The evolution of audience behavior is equally important. Nowadays, it’s more important to find what’s more relative than what’s recent as viewers are more influenced by mood, memories, and algorithmic suggestions than by release schedules. Even if a movie was released decades ago, it can trend alongside a newly released movie, if surfaced in the right context. Thoughtful packaging, whether through festival-based playlists, actor-driven collections, or genre clusters, allows catalogue content to remain dynamic and continuously discoverable. Shemaroo Entertainment has built extensive film libraries over decades and its focus has mostly been on recontextualizing content for the consumption of newer environments. This process doesn’t just include digitization and restoration, but also re-packaging of films as per platforms.
Syndication itself has evolved into a key growth driver. In perspective, when looking at the domestic market, curated content packages continue to find strong demand across broadcast and digital platforms. Meanwhile, in the international market, especially in markets like Middle East, North America and Southeast Asia, the appetite for Indian content is opening up new monetization avenues. Here, the ability to package and position catalogue content effectively becomes as important as the content itself.
Importantly, the need to re-package catalogue content does not diminish the role of new content. In fact, originals and fresh IP are essential to sustaining the long-term value of a film library because they act as discovery engines that bring audiences into the ecosystem, while catalogue content drives depth, retention, and repeat engagement.
This interplay between the “new” and the “known” is what defines a robust content strategy today. While new films generate spikes in consumption, catalogue titles offer familiarity and comfort. These are factors that are increasingly valuable in an era of content abundance and decision fatigue. This is also shaping our strategy, drawing value from both a deep catalogue assets and a growing focus on original IPs to strengthen long-term audience engagement and build more predictable revenue streams.
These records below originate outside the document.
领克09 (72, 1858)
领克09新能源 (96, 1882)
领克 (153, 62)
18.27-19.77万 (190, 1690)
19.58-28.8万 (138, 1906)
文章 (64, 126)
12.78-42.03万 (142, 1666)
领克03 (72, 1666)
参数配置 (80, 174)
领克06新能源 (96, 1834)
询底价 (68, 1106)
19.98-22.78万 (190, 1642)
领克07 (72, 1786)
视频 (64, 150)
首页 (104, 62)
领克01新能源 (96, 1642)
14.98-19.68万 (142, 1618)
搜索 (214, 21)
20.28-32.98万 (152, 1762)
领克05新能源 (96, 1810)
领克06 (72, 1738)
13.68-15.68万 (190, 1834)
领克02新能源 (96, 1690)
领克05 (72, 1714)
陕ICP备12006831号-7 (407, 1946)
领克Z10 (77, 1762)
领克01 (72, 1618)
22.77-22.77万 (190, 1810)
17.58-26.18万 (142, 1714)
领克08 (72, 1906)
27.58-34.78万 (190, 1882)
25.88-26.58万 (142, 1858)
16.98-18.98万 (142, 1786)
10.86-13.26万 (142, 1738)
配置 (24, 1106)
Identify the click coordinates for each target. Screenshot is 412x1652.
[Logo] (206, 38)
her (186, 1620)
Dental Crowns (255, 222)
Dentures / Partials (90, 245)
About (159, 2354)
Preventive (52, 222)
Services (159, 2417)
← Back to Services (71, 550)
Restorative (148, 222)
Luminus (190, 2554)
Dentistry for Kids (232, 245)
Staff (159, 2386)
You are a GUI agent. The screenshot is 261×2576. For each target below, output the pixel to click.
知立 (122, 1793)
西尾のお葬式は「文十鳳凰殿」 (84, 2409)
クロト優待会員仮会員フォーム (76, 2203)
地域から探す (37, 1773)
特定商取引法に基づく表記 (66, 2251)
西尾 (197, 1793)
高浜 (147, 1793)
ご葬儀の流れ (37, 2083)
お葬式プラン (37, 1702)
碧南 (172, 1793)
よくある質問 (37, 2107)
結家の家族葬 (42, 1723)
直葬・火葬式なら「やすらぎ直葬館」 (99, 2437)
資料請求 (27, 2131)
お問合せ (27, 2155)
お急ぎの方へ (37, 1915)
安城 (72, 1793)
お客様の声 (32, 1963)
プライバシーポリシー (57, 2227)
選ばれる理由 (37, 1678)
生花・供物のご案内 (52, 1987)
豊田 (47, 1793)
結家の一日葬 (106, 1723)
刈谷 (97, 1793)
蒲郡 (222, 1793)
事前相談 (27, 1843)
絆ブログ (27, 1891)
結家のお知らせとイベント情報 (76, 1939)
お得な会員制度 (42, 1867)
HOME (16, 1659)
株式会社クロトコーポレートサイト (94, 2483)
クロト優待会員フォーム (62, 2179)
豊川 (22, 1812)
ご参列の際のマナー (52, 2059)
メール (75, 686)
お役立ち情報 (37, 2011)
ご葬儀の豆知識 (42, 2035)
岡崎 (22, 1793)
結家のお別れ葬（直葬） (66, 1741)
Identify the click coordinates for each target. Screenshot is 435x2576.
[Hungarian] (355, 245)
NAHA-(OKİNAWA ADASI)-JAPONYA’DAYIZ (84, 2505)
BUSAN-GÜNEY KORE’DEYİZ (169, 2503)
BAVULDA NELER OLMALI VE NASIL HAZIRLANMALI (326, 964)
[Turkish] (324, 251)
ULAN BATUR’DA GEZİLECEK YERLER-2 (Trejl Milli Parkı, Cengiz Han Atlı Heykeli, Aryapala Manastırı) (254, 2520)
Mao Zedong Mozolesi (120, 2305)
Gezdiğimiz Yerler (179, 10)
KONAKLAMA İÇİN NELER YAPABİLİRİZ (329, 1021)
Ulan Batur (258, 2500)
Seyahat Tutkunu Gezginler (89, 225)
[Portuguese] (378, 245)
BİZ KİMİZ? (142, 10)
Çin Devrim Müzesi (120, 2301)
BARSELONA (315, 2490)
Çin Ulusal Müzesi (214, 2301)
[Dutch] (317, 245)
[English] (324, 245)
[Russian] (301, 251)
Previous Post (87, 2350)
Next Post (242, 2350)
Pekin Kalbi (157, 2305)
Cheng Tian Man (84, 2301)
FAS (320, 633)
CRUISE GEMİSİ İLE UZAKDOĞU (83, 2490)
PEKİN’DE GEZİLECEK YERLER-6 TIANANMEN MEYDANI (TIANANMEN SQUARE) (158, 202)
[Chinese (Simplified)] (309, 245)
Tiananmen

There is growing recognition that long-term value in entertainment will be shaped not only by how intelligently existing content continues to live, travel and find relevance, but also by how consistently new stories are created to renew that ecosystem. In that sense, film libraries and original IP are not parallel bets, but reinforcing engines of growth. For media companies, the opportunity lies in making these two forces work together, because that is increasingly where more resilient and predictable businesses are being shaped.
Note: The views expressed in this article are solely the author’s and do not necessarily reflect our own.